More recently, the tobacco control field has become deeply divided over the question of how to respond to the advent of e-cigarettes, vaporizers and other non-combustible nicotine products. These products have the potential to help smokers who cannot or will not quit tobacco, by delivering nicotine without the toxic constituents of tobacco smoke. However, health risks from long-term use of these products (such as cancer, cardiovascular and respiratory diseases) are unknown and may be serious. The same may be true for “second-hand” vapor inhaled by others. Moreover, non-smokers enticed by these products may become nicotine addicts who  may go on to smoke. The tobacco control field has split over how these products ought to be regulated. This dilution of tobacco control’s single-mindedness potentially threatens the field’s effectiveness against the disease burden caused by tobacco, jeopardizing much-needed future progress.

Though most of the debate focuses on empirical matters, such as different estimates of the toxicity of these products and of their likely effects on smoking habits, the two sides also disagree on what weight should be assigned to some of these estimates in devising public health regulatory policy. Further ethical disagreements in this debate may include the relative priority of protection for non-smokers from tobacco (“prevention”) vs. that of helping those who do smoke to reduce their health risks (“treatment”); weighing benefits to current smokers against those of potential future smokers; discounting the relative importance of future lives saved in relation to present lives; factoring in the moral importance, if any, to be attached to personal responsibility of the smoker for the decision to initiate and continue smoking; and judging how much weight should be given to sheer numbers of lives saved in deciding how to respect other basic ethical concerns of public health.

At the 2018 Brocher Summer Academy in the Ethics of Global Population Health, key global experts in ethics, tobacco control and other academic fields of relevance to this issue will lecture and lead discussions with talented scholars and practitioners for five full days. Our aim is to identify relevant ethical disagreements, address them explicitly and attempt to resolve them through evidence and ethical reasoning, and thereby make a contribution to restoring unity in this important area of global population health.

Our tradition has been to follow the close of the conference with several days in the Swiss Alps, hiking from one mountain hut to another. Though the routes are challenging, some of the most fruitful discussions have taken place on the trail. General fitness is required, but no technical expertise. If you might be interested in joining the hike, please let us know in your response and in several months we will send you an email with details on our route.

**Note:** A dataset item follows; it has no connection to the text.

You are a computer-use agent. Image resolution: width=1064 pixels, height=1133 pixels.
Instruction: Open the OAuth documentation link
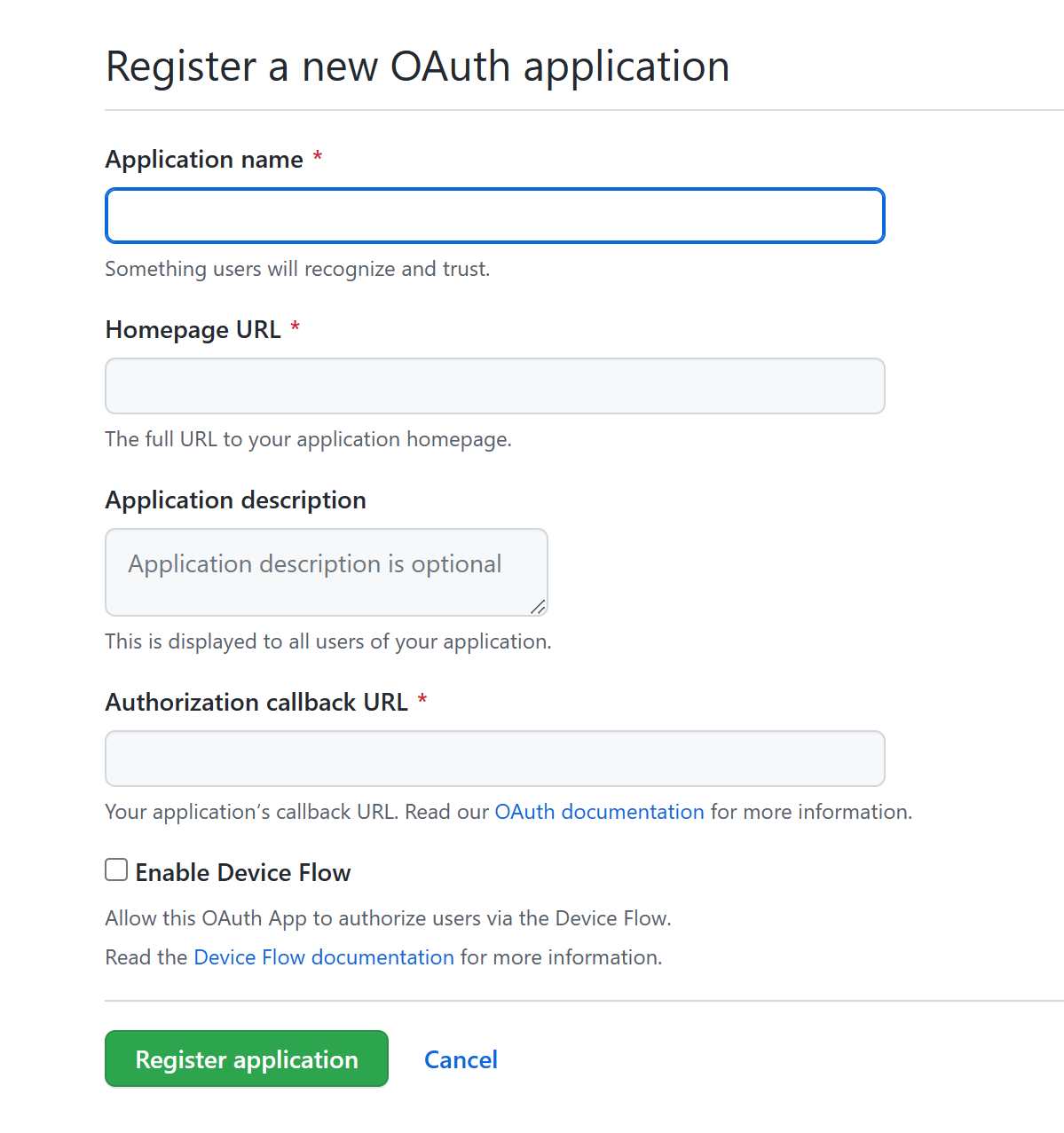pyautogui.click(x=599, y=812)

Target audience: 40 scholars (faculty, post-doctoral fellows and advanced graduate students) in philosophy, public health, economics and other social sciences, the biomedical sciences, and global health, and practitioners and professionals in public health and global health, selected from applications.

The event is funded exclusively by the Brocher Foundation, which accepts no funds from the tobacco industry or from any organizations supported by it. The organizers have no financial or other conflict of interests in relation to this event and have never accepted money or other valuable benefits from the tobacco industry or from any organizations supported by it. Participants are invited as individuals, not as representatives of organizations, and an invitation to participate constitutes no endorsement of an individual’s affiliate organizations.